| Set task |
Switch "icon" to "button" in the data from the line with "This screenshot has width=365, height=228." to the line with "click(288, 42)", and write those lines out again with nothing else changed. Leave the pictures out.

| Provided data |
———
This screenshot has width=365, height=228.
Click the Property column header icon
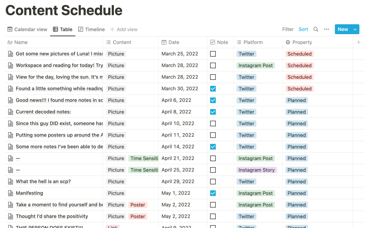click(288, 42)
———
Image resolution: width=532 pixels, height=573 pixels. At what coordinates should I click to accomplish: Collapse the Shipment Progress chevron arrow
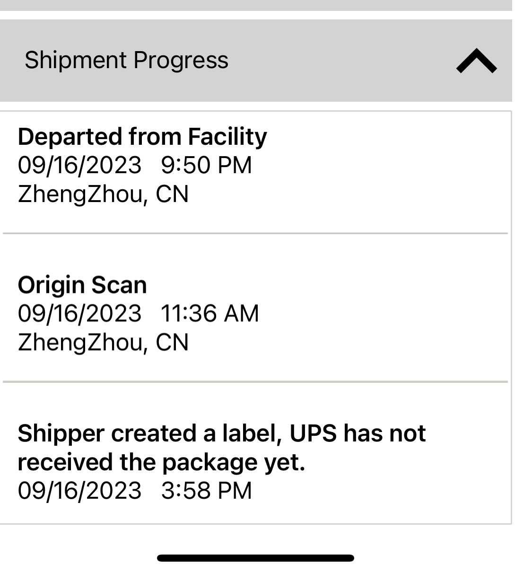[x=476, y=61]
———
| Exercise output |
This screenshot has width=365, height=228.
Click the Property column header button
click(288, 42)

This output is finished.